• _TEXT_

By Daniel H Wilson – a Review!
I am about to do the unthinkable, I am going to blog about Science Fiction on what I suspect is classified as a mummy blog. Now, correct me if I’m wrong, but I think that is the equivalent of blogicide. Ah well, you can always tut and skip this one if you like.
Please can I just stress, the Brink of Bedlam is not a ‘Book Blog’, I know I’ve done a few book reviews recently and if books aren’t your thing, you’re maybe looking at your watch and yawning right now. I’ve just that I’ve been sent a few by kind publishers, and in return I said I’d review them – which I’m more than happy to do. I’ll be back on with random parenting topics soon enough if that’s more your kind of thing. Promise. Hang on in there.
It is actually an absolute pleasure to read a bit of half-decent science fiction. Simon & Schuster sent me ‘Robopocalypse’ by Daniel H Wilson and I was immediately curious. I tend to read this genre of book only when I recognise the author, so this was unknown territory for me. Unlucky for me, but lucky for Simon & Schuster I was hospitalised for a couple of days last week and spent hours of undisturbed time stuck in a very quiet room on my own, so I ploughed through this in two days. It was no hardship either, I quite enjoyed the writing style, the characters (the ones I could keep track of anyway) and the majority of the slightly stilted plot.
I have to confess, although I do love science fiction, I get very fed up with ‘scary aliens’ and ‘gone mad robots’, generally I do prefer a story with a bit of scientific meat to it, something half believable at least. With this in mind although intrigued by this book, I braced myself for a familiar story – namely robots take over the earth, people are not very happy about having to fight off aggressive toasters, blood loss, battery fluid leakage, end of story. In many ways I wasn’t far wrong. With a book title such as ‘Robopocalypse’ how could I really expect anything else?
Throughout this book, I felt I was reading a screenplay rather than an actual solid steel novel. As far as I’m aware ‘Robopocalypse’ has already been earmarked for film production by Stephen Spielberg and I can well believe it! It has all the right ingredients for a typical blockbuster. Without giving too much away, each chapter is dedicated to ‘Heros’ who fight nobly against the evil robot hoardes – if that’s not a ‘feel good’ film in the making I don’t know what is. Call me bias, but I often find films such as these lack depth and this book shows similar traits – which is probably why it would make such a great mainstream film. One that I wouldn’t go to see though, sorry! 2001 it ‘aint!

• _GIVEN DATA_
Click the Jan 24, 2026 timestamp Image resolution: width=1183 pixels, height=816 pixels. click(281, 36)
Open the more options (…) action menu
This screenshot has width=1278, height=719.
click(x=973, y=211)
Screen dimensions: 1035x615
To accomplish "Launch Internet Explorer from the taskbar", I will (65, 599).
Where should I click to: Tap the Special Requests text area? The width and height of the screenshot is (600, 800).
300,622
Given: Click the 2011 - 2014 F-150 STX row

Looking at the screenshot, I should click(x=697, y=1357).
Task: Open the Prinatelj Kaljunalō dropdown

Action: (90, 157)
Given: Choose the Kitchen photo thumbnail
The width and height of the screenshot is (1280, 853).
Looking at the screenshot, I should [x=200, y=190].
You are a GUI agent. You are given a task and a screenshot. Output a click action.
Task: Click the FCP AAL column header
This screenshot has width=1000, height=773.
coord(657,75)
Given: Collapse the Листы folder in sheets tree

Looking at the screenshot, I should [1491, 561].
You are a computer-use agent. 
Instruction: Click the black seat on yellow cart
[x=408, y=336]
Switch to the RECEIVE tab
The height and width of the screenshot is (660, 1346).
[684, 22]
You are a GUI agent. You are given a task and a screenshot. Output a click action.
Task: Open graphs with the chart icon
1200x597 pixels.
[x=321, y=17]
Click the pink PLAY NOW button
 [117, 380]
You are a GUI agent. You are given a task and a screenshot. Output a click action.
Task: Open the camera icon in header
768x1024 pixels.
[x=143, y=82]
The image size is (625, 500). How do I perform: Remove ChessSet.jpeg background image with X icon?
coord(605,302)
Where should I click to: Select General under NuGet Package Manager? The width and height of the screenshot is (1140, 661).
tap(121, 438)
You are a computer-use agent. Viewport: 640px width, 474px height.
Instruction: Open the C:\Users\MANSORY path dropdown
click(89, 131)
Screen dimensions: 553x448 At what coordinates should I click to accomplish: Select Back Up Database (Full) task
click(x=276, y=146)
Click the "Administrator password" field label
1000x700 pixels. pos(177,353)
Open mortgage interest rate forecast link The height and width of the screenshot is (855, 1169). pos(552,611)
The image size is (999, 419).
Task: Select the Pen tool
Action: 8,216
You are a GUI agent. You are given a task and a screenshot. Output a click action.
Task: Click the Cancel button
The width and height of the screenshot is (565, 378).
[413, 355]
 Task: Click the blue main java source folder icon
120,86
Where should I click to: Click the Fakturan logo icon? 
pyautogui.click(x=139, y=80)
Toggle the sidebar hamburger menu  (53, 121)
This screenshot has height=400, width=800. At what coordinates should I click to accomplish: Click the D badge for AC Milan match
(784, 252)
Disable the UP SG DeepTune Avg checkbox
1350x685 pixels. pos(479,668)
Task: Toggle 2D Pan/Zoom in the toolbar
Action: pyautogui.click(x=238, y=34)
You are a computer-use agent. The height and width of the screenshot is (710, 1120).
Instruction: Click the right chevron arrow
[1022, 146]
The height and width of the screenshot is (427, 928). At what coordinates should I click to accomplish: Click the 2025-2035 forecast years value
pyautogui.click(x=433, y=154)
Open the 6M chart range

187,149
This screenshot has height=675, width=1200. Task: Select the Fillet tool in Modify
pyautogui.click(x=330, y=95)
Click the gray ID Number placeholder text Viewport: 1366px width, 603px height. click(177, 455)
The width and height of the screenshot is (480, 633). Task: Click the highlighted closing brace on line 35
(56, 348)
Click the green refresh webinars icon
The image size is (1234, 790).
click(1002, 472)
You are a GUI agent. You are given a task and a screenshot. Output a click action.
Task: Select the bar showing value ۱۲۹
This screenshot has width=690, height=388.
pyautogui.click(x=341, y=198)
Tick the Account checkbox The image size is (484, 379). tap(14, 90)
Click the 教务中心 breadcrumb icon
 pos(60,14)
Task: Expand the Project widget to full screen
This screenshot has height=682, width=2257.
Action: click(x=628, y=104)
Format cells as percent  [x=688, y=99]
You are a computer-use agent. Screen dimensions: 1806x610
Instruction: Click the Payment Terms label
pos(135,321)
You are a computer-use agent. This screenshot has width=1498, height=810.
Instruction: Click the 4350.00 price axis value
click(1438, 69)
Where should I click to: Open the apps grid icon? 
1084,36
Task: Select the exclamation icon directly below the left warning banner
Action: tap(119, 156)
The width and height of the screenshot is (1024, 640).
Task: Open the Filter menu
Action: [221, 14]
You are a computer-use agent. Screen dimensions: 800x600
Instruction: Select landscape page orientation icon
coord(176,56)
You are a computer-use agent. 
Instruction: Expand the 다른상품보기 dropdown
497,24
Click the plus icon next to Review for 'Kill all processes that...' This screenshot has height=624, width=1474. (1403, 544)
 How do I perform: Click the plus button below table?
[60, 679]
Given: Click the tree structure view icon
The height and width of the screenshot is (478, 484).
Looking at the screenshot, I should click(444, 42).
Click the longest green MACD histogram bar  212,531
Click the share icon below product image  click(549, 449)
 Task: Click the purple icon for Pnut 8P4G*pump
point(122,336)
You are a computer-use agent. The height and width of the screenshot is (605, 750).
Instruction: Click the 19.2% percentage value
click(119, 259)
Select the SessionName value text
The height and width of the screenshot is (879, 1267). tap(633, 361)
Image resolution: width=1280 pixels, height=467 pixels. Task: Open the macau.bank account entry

• _EXERCISE REQUIREMENTS_
1. Write out the part of the Robopocalypse review that begins at the words "Throughout this book, I" and stops after the words "2001 it ‘aint!".
2. Extend the Robopocalypse review past its final sentence.

• _ANSWERS BY ITEM NUMBER_
1.
Throughout this book, I felt I was reading a screenplay rather than an actual solid steel novel. As far as I’m aware ‘Robopocalypse’ has already been earmarked for film production by Stephen Spielberg and I can well believe it! It has all the right ingredients for a typical blockbuster. Without giving too much away, each chapter is dedicated to ‘Heros’ who fight nobly against the evil robot hoardes – if that’s not a ‘feel good’ film in the making I don’t know what is. Call me bias, but I often find films such as these lack depth and this book shows similar traits – which is probably why it would make such a great mainstream film. One that I wouldn’t go to see though, sorry! 2001 it ‘aint!

2.
The author does a reasonable job of conveying the voices of the different characters and you are drawn to care about them a little, and the mini stories that are covered in each chapter are interesting in their way. What drove me mad was that the characters were picked up and dropped in random places and the story jumped about quite a bit. There were also huge holes in the narrative which were very frustrating. How five completely outnumbered, virtually unarmed squaddies escape masses of rampaging robots and robotic zombies and live to see the light of day is not explained in one chapter. They simply appear alive and kicking in the next one. I honestly felt as if someone had ripped a couple of pages out of the book. There were other instances I shan’t bore you with.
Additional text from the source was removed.